**Data under study:**
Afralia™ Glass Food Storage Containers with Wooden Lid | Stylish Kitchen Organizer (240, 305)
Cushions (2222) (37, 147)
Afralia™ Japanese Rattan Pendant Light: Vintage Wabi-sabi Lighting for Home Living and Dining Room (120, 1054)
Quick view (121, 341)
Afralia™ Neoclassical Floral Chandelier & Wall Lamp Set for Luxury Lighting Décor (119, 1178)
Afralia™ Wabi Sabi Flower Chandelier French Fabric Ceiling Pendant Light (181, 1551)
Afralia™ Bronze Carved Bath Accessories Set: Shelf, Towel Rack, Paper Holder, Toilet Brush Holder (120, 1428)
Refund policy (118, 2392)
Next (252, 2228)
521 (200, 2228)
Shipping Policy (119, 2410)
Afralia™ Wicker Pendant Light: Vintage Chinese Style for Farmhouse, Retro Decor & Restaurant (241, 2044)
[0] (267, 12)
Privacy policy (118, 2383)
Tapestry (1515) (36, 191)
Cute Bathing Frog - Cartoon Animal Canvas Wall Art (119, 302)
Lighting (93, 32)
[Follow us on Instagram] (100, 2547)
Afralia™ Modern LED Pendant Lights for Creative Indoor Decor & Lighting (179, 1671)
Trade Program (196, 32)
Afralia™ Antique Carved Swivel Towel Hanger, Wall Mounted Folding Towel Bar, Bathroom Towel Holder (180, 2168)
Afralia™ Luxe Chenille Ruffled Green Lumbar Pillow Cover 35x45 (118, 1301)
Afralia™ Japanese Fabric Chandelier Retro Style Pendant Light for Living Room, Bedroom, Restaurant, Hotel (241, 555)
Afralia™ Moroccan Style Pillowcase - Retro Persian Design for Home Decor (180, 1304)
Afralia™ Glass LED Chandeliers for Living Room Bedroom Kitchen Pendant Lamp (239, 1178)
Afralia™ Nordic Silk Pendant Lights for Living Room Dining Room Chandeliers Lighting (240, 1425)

**Task brief:** Where does the word "Fabric" appear in the records above? Return every line that holds it.

**Result of the exercise:**
Afralia™ Wabi Sabi Flower Chandelier French Fabric Ceiling Pendant Light (181, 1551)
Afralia™ Japanese Fabric Chandelier Retro Style Pendant Light for Living Room, Bedroom, Restaurant, Hotel (241, 555)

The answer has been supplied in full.